__DATASET RECORDS__.
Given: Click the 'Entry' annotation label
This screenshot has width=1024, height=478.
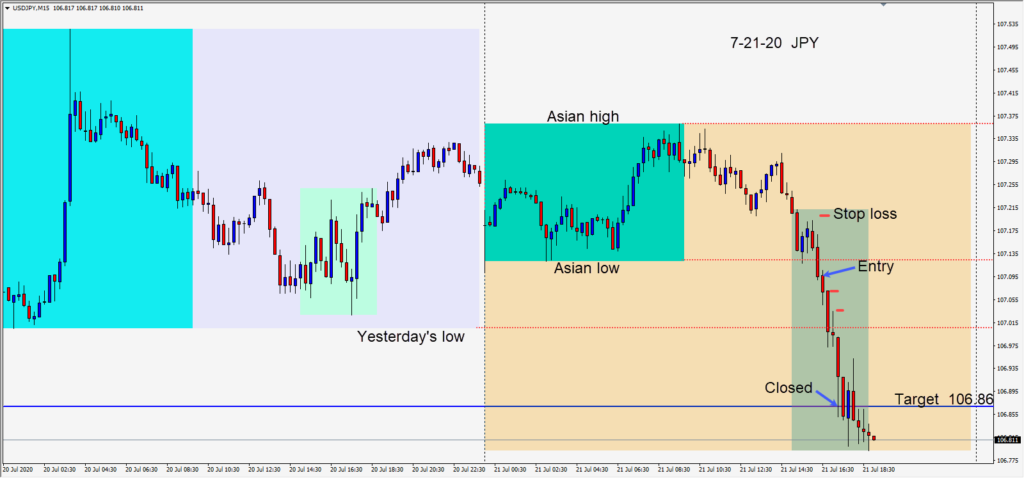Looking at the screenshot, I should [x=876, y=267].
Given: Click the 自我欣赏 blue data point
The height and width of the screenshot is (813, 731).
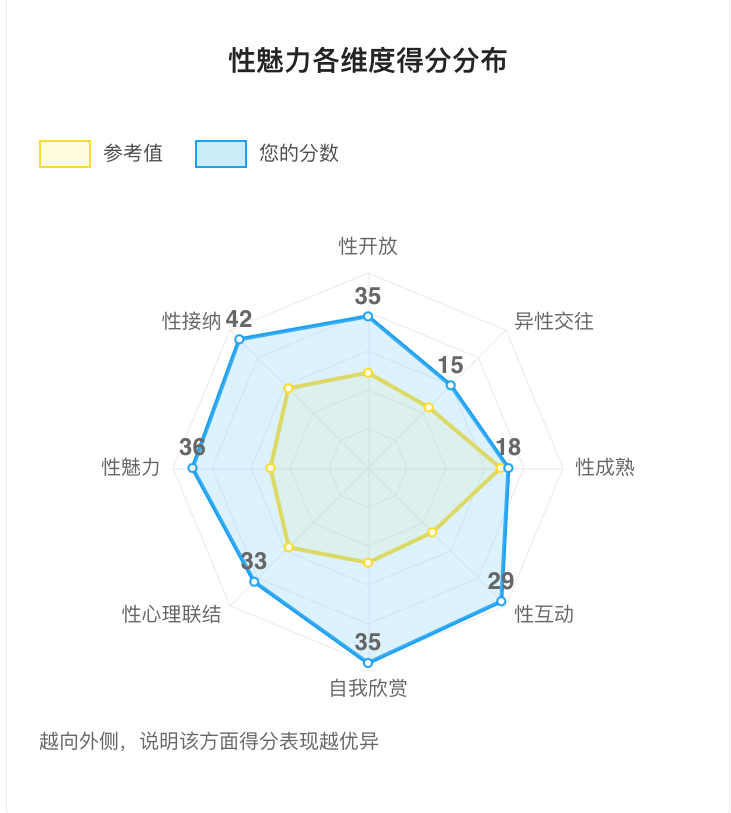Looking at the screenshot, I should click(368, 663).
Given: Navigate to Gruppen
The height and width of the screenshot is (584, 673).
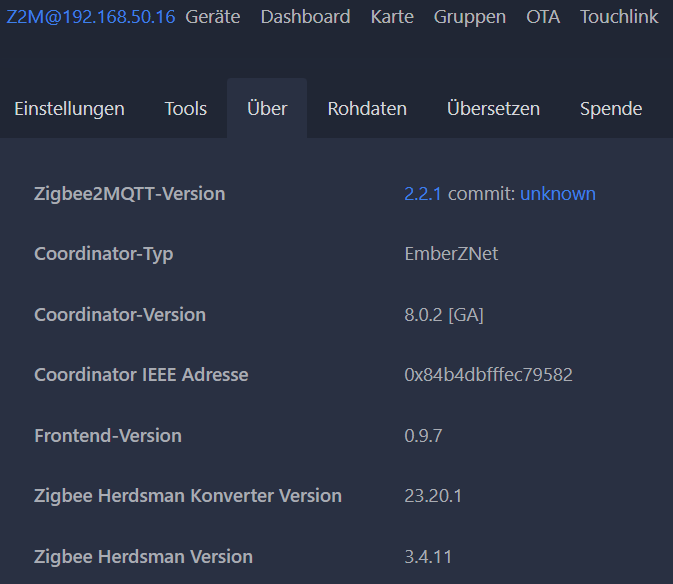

__YOUR ASSIGNMENT__. Give an exact copy of the material, leaving out every picture.

__SOLUTION BELOW__.
Given: Click the 'Entry' annotation label
This screenshot has width=1024, height=478.
Looking at the screenshot, I should [x=876, y=267].
Given: Click the 自我欣赏 blue data point
The height and width of the screenshot is (813, 731).
Looking at the screenshot, I should click(368, 663).
Given: Navigate to Gruppen
The height and width of the screenshot is (584, 673).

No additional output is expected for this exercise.